BRANO DA LEGGERE:
··········
Le riviste JAMA e JAMA Network hanno regolamentato l’uso degli strumenti di intelligenza artificiale da parte dei revisori, raccomandando loro un uso responsabile che sia aderente alle regole di riservatezza dei manoscritti (che non possono essere diffusi in nessuna forma prima della loro effettiva pubblicazione). Per esempio, le istruzioni fornite ai revisori tra pari dopo che hanno accettato un invito a rivedere un manoscritto ora includono quanto segue: “L’inserimento di qualsiasi parte del manoscritto o del suo riassunto o di una revisione in un chatbot, modello linguistico o strumento simile costituisce una violazione dell’accordo di riservatezza. Se hai utilizzato uno strumento di intelligenza artificiale come risorsa per la tua revisione in un modo che non viola la politica di riservatezza della rivista, devi fornire il nome dello strumento, la sua versione e il nome del produttore, e devi indicare come è stato utilizzato.”
Nel ricordare che il revisore è il responsabile ultimo dell’intero contenuto prodotto nell’ambito della revisione, le linee guida sottolineano che, per questioni di riservatezza, è caldamente sconsigliato l’inserimento di qualsiasi parte del manoscritto o della revisione in un chatbot generativo o in sistemi di intelligenza artificiale basati su modelli linguistici.
AI generativa e processi editoriali
Molte riviste mediche già da diverso tempo utilizzano strumenti simili a quelli forniti dall’intelligenza artificiale per la presentazione dei manoscritti, la revisione tra pari e nei processi di pubblicazione. Tra le funzioni che essi esplicano, si possono ricordare il controllo dei manoscritti rispetto alle duplicazioni, ai plagi o ai falsi, l’analisi dei metadati dei manoscritti ricevuti, l’identificazione delle parole chiave per supportare il processo editoriale e per migliorare la reperibilità dei contenuti pubblicati, l’identificazione di revisori sulla base di parole chiave o altri metadati, la verifica della formattazione e dei contenuti dei manoscritti in fase di invio e durante la fase di editing, la validazione dei riferimenti bibliografici, la creazione di traduzioni, riassunti e di trascrizioni di contenuti multimediali.
··········
COMPITI DA SVOLGERE:
(a) Trascriva dal brano sull'intelligenza artificiale nelle riviste mediche tutto il testo che va da "AI generativa e" fino a "di contenuti multimediali.".
(b) Secondo il brano sull'intelligenza artificiale nelle riviste mediche, quali informazioni deve fornire il revisore che ha utilizzato uno strumento di intelligenza artificiale senza violare la politica di riservatezza?
(c) Prosegua il brano sull'intelligenza artificiale nelle riviste mediche a partire dalla sua ultima frase.

RECORD FORNITI:
··········
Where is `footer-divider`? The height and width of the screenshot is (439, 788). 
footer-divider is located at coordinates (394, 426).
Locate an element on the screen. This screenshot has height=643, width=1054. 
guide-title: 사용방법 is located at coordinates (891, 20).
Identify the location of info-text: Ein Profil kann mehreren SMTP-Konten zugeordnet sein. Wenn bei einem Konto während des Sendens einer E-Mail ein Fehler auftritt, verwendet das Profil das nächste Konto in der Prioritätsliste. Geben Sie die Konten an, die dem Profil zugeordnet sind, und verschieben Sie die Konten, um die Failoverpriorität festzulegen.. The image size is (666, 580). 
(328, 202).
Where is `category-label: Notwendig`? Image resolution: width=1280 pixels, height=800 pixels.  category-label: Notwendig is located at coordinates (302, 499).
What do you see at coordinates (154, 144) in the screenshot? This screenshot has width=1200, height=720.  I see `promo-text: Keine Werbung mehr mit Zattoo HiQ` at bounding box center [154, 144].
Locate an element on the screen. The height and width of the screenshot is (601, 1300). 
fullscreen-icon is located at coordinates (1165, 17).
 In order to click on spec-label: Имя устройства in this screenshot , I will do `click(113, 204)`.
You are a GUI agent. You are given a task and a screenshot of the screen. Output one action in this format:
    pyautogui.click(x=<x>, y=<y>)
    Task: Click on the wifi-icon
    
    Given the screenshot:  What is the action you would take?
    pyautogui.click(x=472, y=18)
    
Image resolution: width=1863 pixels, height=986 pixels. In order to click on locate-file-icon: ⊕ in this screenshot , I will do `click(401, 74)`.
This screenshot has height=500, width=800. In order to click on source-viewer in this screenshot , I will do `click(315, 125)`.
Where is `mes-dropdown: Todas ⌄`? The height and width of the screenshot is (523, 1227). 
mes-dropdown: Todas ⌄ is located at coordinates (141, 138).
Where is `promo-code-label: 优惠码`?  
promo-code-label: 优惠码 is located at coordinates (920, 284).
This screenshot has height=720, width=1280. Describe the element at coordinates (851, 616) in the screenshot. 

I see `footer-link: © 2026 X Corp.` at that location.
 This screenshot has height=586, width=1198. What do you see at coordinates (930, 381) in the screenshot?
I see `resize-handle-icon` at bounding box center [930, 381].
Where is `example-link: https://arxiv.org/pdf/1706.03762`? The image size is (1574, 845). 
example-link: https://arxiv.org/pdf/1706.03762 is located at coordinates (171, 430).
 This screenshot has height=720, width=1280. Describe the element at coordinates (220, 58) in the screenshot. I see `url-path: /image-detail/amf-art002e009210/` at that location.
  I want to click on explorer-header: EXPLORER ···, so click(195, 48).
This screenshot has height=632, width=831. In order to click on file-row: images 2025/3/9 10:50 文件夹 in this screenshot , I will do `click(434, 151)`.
··········
RISPOSTE PER COMPITO:
(a)
AI generativa e processi editoriali
Molte riviste mediche già da diverso tempo utilizzano strumenti simili a quelli forniti dall’intelligenza artificiale per la presentazione dei manoscritti, la revisione tra pari e nei processi di pubblicazione. Tra le funzioni che essi esplicano, si possono ricordare il controllo dei manoscritti rispetto alle duplicazioni, ai plagi o ai falsi, l’analisi dei metadati dei manoscritti ricevuti, l’identificazione delle parole chiave per supportare il processo editoriale e per migliorare la reperibilità dei contenuti pubblicati, l’identificazione di revisori sulla base di parole chiave o altri metadati, la verifica della formattazione e dei contenuti dei manoscritti in fase di invio e durante la fase di editing, la validazione dei riferimenti bibliografici, la creazione di traduzioni, riassunti e di trascrizioni di contenuti multimediali.

(b) Il nome dello strumento, la sua versione e il nome del produttore, indicando inoltre come è stato utilizzato.

(c)
Sebbene ciascuno di questi processi richieda contestualmente un certo livello di revisione e supervisione umana, è comune tra le case editrici e gli editor delle riviste scientifiche l’idea che strumenti di intelligenza artificiale generativa possano fornire un valido supporto in ciascuna delle fasi del processo di pubblicazione di un articolo scientifico.
In particolare, JAMA e JAMA Network riconoscono che queste tecnologie in evoluzione stanno cambiando il processo di creazione, generazione, revisione e valutazione dei contenuti delle riviste e probabilmente faciliteranno il lavoro degli autori, dei revisori, degli editori e dei direttori delle riviste e continueranno a trasformare il campo della editoria scientifica. Le stesse riviste mirano a utilizzare queste tecnologie in modo responsabile e continueranno a fornire agli autori e ai revisori una guida sull’uso responsabile e trasparente di tali strumenti.
Detto ciò, JAMA e JAMA Network auspicano che siano affrontate compiutamente le molte questioni irrisolte, comprese le preoccupazioni su potenziali bias, le questioni etiche e i diritti di proprietà intellettuale dei contenuti generati da questi strumenti.